Le droit commun de la vente sera applicable s'il est prévu explicitement ou tacitement dans un acte de vente, les conventions doivent être respectées ("pacta sunt servanda"). La preuve de la commune intention des parties d'écarter le droit spécial doit transparaître, notamment par le constat de "l'existence d'une telle convention" (15) et par "la destination des animaux vendus et du but que les parties se sont proposé et qui constitue la condition essentielle du contrat" (16). De la sorte, la destination de l'animal revêt une importance capitale puisque venant à l'appui du régime applicable (17). Le droit spécial doit être aussi malléable, tant les implications concrètes peuvent être délicates. L'aléa chasse la garantie, l'achat s'étant effectué en dépit d'une anomalie génitale évidente par une convention dérogatoire tacite.
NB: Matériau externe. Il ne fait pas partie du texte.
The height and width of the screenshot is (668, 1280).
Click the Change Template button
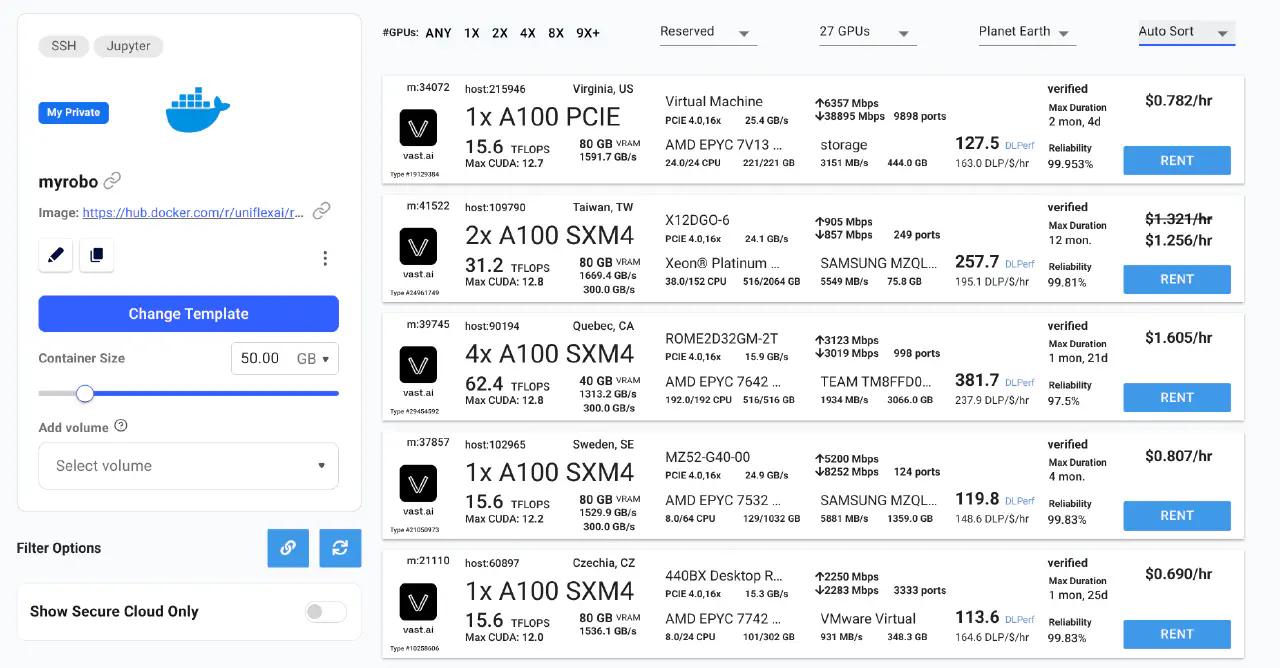[188, 314]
L'étalon était donc "peu performant mais non stérile". Malgré cela, les juges ont retenu une présomption en faveur de l'acquéreur et prononcé la résolution de la vente (18).

L'article 6 du Code civil (N° Lexbase : L2231ABA) dispose qu'"on ne peut déroger, par des conventions particulières, aux lois qui intéressent l'ordre public et les bonnes moeurs". Or, "les animaux sont des êtres vivants doués de sensibilité" (C. civ., art. 515-14 N° Lexbase : L9450I77 ; loi n° 2015-177 du 16 février 2015, art. 2 N° Lexbase : L9386I7R) et l'action en garantie dans les cessions onéreuses d'animaux n'est plus régie par le Code rural et de la pêche maritime en présence d'une convention contraire, le droit commun de la vente retrouvant ses lettres de noblesse.

Est-ce à dire que les cessions d'animaux n'intéressent pas l'ordre public et les bonnes moeurs ?


(1) Vente de deux chattes de race : Cass. civ. 1, 6 mars 2001, n° 98-16.332 (N° Lexbase : A4842ARR) ; vente d'un cheval mort six jours après sa livraison : Cass. civ. 1, 29 janvier 2002, n° 99-18.343 (N° Lexbase : A8646AXI) ; et cf. l’Ouvrage "Contrats spéciaux" (N° Lexbase : E7915EXG).
(2) Cass. civ. 1, 15 octobre 2014, n°13-22.042, F-D (N° Lexbase : A6583MYH).
(3) Cass. civ. 1, 15 octobre 2014, n° 13-21.555, F-D (N° Lexbase : A6578MYB).
(4) Cass. civ. 1, 3 juin 2015, n° 14-11.970, F-D (N° Lexbase : A2228NKQ).
(5) Cass. civ. 1, 13 décembre 2005, n° 03-19.827, F-D (N° Lexbase : A9838DLX).
(6) Cass. civ. 1, 5 juillet 2005, n° 03-12.139, F-D (N° Lexbase : A8814DIB).
(7) CA Pau, 30 janvier 2012, n° 12/415.
(8) CA Pau, 20 mai 2013 n° 14/1765 (N° Lexbase : A4532MLG).
(9) Décret n° 2012-842 du 30 juin 2012, art. 4 (N° Lexbase : L5193ITI).
(10) CA Versailles, 24 février 2004, n° 2002/07365 (N° Lexbase : A7274DGI).
(11) CA Limoges, ch. civ., 9 février 2010, n° 08/01199 (N° Lexbase : A3130GMU).
(12) CE 5° et 4° s-s-r., 30 novembre 2007, n° 282017, mentionné dans les tables du recueil Lebon (N° Lexbase : A9620DZC).
(13) Cass. civ. 1, 17 octobre 2012, n° 11-10.577, F-D (N° Lexbase : A2962MQR).
(14) Cass. civ. 1, 1er juillet 2015, n° 13-25.489, F-P+B (N° Lexbase : A5400NMX).
(15) Cass. civ. 1, 5 février 2009, n° 08-10.345, F-D (N° Lexbase : A9612ECY).
(16) Cass. civ. 1, 19 novembre 2009, n° 08-17.797, F-D (N° Lexbase : A7460ENM).
(17) Exemples en droit équin : CA Montpellier, 11 avril 2013, n° 11/06348 (N° Lexbase : A9821KBD) ; CA Rouen, 11 mars 2009, n° 08/00626 (N° Lexbase : A5568G8Q) ; CA Nîmes, 19 mai 2009, n° 08/00781 (N° Lexbase : A8863GXK).
(18) Par exemple, CA Riom, 19 janvier 2015, n° 13/03433 (N° Lexbase : A2994NA7) : "le cheval Jeriko" avait un bon état général mais "il était cryptorchide (ne présentant qu'un seul testicule dans les bourses)".